**Passage to read**
*** Begin section ***

The sudden loss of Massachusetts
Senator Edward Kennedy has struck a blow to the gay rights movement.
Kennedy's deep commitment to equality for all made him a strong
advocate for gay marriage, hate crimes legislation and gay
protections.
Gay activists and leaders say they have
lost a key ally in the Senate.
“It is impossible to fully describe
the transformative impact of Ted Kennedy in the Senate for lesbian,
gay, bisexual and transgender Americans,” Jarrett Barrios, incoming
president of the Gay & Lesbian Alliance Against Defamation
(GLAAD), said in a statement. “From the outset, he valued our
contributions and supported our equality. In those early years, his
support may have turned heads but that didn't dampen his support –
and eventually helped change hearts and minds about LGBT equality in
the Senate and around the country.”
Kennedy was one of only 14 senators who
stood against passage of the Defense of Marriage Act (DOMA), the 1996
law that defines marriage as a heterosexual union for the federal
government and allows states to ignore gay marriages performed
outside their borders. He also supported the 2004 Massachusetts
Supreme Court decision that legalized gay marriage in the state.
Kennedy sponsored legislation that
would ban employment discrimination based on sexual orientation and
gender identity and the Matthew Shepard Act, which would expand
federal hate crimes to include LGBT people.
“Senator Kennedy has, more than
anyone else, been our strongest voice in the United States Senate for
the LGBT community,” Joe Solmonese, president of the Human Rights
Campaign, the nation's largest gay rights group, told the AP. “On
every piece of legislation – every piece – Senator Kennedy has
been the lead.”
“He'd call to tell you the date a
bill was going to move, or he'd call to thank you for something you
did,” Solmonese said. “You never felt like he was doing you any
kind of a big favor by being the singular champion on an issue that
for a lot of people was by no means politically expedient. It was
simply who he was.”
Kennedy died Tuesday in Hyannis Port,
Massachusetts after being diagnosed with brain cancer last year. He
was the patriarch of the Kennedy political dynasty, which includes
President John F. Kennedy and former Senator Robert Kennedy. He was
77.
In 2004, Kennedy released a statement
on the Federal Marriage Amendment (FMA), the proposed federal
constitutional amendment to ban gay marriage: “We all know what
this issue is about. It's not about how to protect the sanctity of
marriage, or how to deal with activist judges. It's about politics
and an attempt to drive a wedge between one group of citizens and the
rest of the country, solely for partisan advantage. We've rejected
that tactic before, and I'm hopeful that we will do so again. I'm
also hopeful that many of our Republican colleagues – those with
whom we've worked over the years on a bipartisan basis to expand and
defend the civil rights of gay and straight Americans alike – will
join us in rejecting this divisive effort.”

*** End section ***

Stored records
*** Begin section ***

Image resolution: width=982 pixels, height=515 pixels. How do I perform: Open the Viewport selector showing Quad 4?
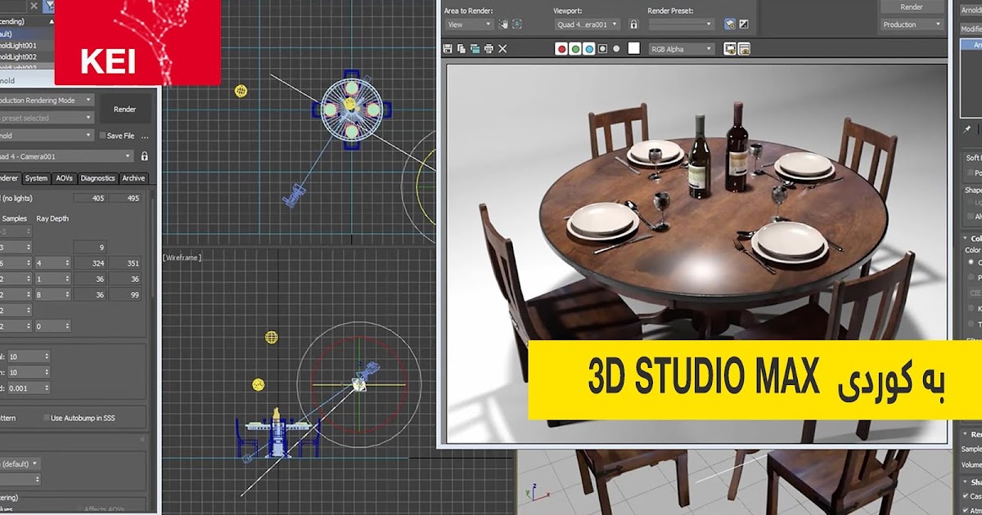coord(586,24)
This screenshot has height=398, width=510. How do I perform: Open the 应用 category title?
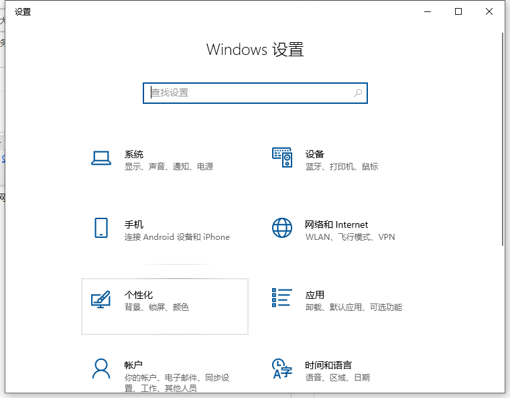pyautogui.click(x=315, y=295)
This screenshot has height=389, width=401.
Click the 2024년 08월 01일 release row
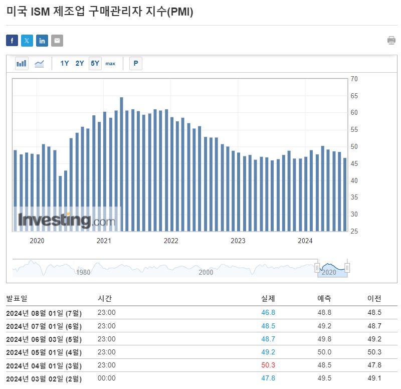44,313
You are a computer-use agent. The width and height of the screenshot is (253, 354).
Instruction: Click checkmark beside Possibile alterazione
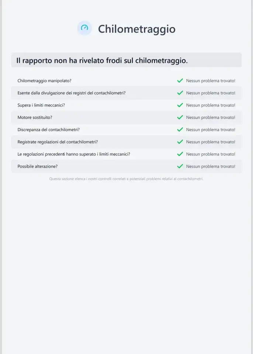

*** End section ***

**What to do**
A: Output the article on Senator Kennedy word for word from "The sudden loss" up to and including "protections.".
B: According to the article on Senator Kennedy, which 1996 law did Kennedy stand against as one of only 14 senators?
This data stands apart from the article on Senator Kennedy.

**Solutions per task**
A:
The sudden loss of Massachusetts
Senator Edward Kennedy has struck a blow to the gay rights movement.
Kennedy's deep commitment to equality for all made him a strong
advocate for gay marriage, hate crimes legislation and gay
protections.

B: The Defense of Marriage Act (DOMA).